Extrait –
..............................
Avec son « bordel municipal », présent dans quatre immeubles rachetés par la ville en 2007 dans le cadre d’une opération mains propres avant d’être vendus à un Fonds d’investissement social, Eberhard van der Laan, le maire de la ville, espère maintenant réussir à renverser la vapeur, tout en améliorant les conditions de travail des filles. La mairie insiste bien sur le fait qu’elle ne tient aucun rôle dans la gestion l’établissement, comme le précise Sonja Pol, responsable du programme pour la ville : « Le maire a fait tout ce qui était en son pouvoir pour aider à lancer le projet : une étude de faisabilité, une analyse de risques, amener les différents partis autour de la table, trouver des investisseurs et des partenaires financiers. En revanche, nous ne jouons plus aucun rôle dans le projet — nous surveillerons juste
Cet accord semble très bien convenir à la fondation My Red Light. Pour pour se lancer, elle a obtenu un prêt de la banque néerlandaise Rabobank et bénéficie également des conseils de l’établissement de santé HVO-Querido. « Les travailleuses du sexe fixeront leurs propres termes et leurs horaires », détaille Marieke de Ridder. De son côté, la fondation a fixé le loyer d’une vitrine à 80€ pendant la journée et le double le soir et la nuit.
..............................
Enregistrements –

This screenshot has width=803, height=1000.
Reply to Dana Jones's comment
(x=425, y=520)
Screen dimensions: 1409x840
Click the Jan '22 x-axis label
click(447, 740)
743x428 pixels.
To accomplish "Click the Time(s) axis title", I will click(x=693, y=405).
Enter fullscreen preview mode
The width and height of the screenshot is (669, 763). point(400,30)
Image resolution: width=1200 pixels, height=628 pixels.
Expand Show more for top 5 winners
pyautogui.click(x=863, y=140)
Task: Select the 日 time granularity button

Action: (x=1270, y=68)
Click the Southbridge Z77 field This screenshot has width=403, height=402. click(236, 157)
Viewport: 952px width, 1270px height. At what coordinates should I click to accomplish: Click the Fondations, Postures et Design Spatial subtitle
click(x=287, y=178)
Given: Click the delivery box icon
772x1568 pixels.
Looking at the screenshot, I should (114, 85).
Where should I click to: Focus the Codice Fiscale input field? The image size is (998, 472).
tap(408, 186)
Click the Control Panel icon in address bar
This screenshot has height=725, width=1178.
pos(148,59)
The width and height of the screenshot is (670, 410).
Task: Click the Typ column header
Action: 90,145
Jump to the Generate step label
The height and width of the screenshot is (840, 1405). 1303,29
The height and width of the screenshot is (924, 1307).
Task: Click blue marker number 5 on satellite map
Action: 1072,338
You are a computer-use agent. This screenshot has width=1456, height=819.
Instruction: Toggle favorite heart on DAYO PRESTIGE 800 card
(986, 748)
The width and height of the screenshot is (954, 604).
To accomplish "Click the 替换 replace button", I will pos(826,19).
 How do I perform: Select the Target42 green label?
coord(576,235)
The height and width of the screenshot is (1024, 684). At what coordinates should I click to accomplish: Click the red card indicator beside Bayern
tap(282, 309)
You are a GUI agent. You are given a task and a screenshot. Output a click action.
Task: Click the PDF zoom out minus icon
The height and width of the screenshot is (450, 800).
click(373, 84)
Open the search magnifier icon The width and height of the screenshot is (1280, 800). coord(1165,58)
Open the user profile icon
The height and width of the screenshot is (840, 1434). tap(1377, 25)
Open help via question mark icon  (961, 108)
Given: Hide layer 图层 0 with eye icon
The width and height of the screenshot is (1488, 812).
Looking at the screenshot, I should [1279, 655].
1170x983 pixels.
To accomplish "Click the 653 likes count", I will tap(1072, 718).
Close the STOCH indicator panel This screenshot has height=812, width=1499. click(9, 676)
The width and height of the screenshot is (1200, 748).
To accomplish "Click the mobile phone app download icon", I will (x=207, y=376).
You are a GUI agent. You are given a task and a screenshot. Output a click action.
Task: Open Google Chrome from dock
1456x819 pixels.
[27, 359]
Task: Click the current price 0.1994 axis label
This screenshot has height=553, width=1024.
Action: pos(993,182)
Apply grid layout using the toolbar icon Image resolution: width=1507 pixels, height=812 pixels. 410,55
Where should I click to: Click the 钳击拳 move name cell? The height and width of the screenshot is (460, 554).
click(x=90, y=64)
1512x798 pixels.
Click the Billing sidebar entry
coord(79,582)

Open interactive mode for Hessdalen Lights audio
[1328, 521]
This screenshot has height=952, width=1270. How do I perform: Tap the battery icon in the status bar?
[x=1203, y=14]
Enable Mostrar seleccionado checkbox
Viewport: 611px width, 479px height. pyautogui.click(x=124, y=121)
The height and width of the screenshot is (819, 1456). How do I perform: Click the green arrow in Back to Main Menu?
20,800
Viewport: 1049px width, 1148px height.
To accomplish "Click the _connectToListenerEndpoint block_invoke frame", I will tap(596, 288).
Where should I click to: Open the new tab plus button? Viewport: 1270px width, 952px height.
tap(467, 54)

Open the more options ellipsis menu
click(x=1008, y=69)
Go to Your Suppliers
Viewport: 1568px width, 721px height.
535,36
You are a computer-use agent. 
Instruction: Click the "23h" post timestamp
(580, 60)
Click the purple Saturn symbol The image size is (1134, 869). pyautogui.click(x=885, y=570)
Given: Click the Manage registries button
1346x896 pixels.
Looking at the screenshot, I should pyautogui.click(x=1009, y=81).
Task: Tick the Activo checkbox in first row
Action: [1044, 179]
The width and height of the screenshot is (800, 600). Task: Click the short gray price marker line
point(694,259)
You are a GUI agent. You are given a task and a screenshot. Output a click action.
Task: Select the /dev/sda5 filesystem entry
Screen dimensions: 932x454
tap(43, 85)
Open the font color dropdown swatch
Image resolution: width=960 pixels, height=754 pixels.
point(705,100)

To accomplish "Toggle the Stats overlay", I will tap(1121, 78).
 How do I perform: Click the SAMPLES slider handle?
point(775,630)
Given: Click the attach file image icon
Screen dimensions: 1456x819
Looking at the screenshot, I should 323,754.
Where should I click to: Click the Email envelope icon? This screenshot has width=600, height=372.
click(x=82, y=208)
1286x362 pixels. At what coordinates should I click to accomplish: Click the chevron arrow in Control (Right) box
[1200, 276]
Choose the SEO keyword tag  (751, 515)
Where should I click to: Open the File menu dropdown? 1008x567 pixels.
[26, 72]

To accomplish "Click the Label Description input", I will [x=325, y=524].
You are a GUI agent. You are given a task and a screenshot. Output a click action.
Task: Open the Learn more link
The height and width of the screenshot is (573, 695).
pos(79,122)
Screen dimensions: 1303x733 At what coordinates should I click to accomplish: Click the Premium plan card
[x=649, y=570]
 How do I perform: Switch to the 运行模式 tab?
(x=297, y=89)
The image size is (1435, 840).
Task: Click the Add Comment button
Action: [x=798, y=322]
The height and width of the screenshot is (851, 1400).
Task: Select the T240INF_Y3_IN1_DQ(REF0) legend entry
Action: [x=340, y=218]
..............................
Consigne – Écrivez la suite de l'extrait sur le « bordel municipal » de la fondation My Red Light, en partant de sa dernière phrase.

Réponse rédigée –
« Il y aura aussi plus de contrôle social, parce que les travailleuses du sexe de My Red Light seront plus impliquées les unes par rapport aux autres. Il y a un salon spécial où elles peuvent boire du thé et discuter — les clients n’y sont pas autorisés. Nous espérons qu’elles s’entraideront en matière de négociation et de gestion des clients désagréables ». Marieke de Ridder ajoute que des cours de massage, mais aussi de comptabilité et de fiscalité du travail, sont également prévus.
« Nous sommes très excités par cette expérience », conclut-elle, « parce que si cela fonctionne, nous aurons un tout nouveau modèle pour la prostitution. Nous sommes également anxieux de voir comment les habitants du quartier et les loueurs de vitrines vont réagir sur le long terme. Vont-ils embrasser [notre modèle] ou se retourner contre lui ? »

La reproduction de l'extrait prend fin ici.